India has had its own "different" experiments with this dichotomy - traditionally in technical spheres. But the last grand experiment, where ostensibly the PM (as a technocrat) was in power and the symbol of power was outside (or was it vice-versa :) - the jury is still out on that experiment! And that sure did get a lot of aspiring Economists excited ...
How a generic discipline (finance) that is narrow and extractive ( managerialism /markets/ funds) suddenly transforms to competence in inclusivity, is the charm here.
And, as a downside, it gives every mediocre middle-manager with an mba in the social sector (already suffused with corporate jargon) - with a few buzzwords, marketing slick (slicker than your average!) and extensive social media image-building - a possibility of a much larger aspiration!
"The Economist" goes to the core, about the choice of the Tories "The relief is also damning.
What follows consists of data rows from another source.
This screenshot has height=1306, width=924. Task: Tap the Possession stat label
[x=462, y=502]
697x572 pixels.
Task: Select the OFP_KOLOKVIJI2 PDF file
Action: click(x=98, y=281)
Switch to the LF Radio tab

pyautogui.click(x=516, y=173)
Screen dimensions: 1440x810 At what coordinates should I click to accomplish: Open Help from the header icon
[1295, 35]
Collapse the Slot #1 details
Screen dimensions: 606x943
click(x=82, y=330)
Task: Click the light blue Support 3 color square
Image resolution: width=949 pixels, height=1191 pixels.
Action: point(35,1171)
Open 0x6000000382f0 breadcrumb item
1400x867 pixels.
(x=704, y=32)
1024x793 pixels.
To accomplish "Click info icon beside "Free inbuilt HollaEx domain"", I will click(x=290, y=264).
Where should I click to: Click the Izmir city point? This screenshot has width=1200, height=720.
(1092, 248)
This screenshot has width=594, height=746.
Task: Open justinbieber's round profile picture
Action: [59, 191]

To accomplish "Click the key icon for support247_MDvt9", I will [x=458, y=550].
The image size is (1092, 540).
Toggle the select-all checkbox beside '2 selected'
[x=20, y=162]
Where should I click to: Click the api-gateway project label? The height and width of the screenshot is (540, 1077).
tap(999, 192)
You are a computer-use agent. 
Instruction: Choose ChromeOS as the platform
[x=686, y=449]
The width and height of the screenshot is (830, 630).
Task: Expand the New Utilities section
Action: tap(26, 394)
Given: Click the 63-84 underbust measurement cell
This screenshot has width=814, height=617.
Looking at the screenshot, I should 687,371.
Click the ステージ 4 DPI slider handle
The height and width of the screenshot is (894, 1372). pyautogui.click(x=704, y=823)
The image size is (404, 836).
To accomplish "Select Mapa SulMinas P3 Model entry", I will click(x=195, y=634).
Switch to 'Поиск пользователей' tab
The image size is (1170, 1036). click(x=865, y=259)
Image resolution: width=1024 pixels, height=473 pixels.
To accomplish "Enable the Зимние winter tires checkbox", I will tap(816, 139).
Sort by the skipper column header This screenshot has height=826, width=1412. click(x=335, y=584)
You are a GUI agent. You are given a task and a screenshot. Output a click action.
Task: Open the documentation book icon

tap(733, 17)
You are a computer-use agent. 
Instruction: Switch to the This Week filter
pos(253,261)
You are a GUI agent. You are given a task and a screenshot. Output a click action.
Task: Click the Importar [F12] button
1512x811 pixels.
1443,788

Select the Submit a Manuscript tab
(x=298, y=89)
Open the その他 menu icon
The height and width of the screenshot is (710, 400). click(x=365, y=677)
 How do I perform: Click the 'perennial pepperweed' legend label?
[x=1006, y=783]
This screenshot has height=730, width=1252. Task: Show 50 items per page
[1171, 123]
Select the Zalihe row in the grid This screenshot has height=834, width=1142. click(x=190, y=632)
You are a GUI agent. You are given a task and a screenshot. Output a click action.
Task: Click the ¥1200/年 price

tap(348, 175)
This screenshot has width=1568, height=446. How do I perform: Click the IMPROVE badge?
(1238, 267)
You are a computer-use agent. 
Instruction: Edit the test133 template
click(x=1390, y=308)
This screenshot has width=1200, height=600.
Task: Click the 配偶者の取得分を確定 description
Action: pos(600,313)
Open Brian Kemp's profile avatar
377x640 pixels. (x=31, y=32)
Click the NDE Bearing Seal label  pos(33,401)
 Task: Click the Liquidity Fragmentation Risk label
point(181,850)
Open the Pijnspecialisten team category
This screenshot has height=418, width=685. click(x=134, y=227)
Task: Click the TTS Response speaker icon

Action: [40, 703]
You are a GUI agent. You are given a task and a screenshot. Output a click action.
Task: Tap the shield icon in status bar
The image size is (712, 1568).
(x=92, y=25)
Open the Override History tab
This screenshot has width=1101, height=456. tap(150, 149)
Competence ought to be a given, not an ambition.". The flipside of democracy- that has always been a problem in India - competence is the least rewarded (And, no that's not a convenient excuse to offer when you are voted out !).
We wish Rishi Sunak well, as our cultural roots carry an emotional connect, and the possibility of unique leadership sensibilities that are influenced by cultural moorings. Rishi Sunak's win has been interpreted in many ways, and there will be more, but the legal-rational type of legitimacy - Max Weber's ideal-type of a legitimacy/authority symbol - has possibly met its perfect embodiment.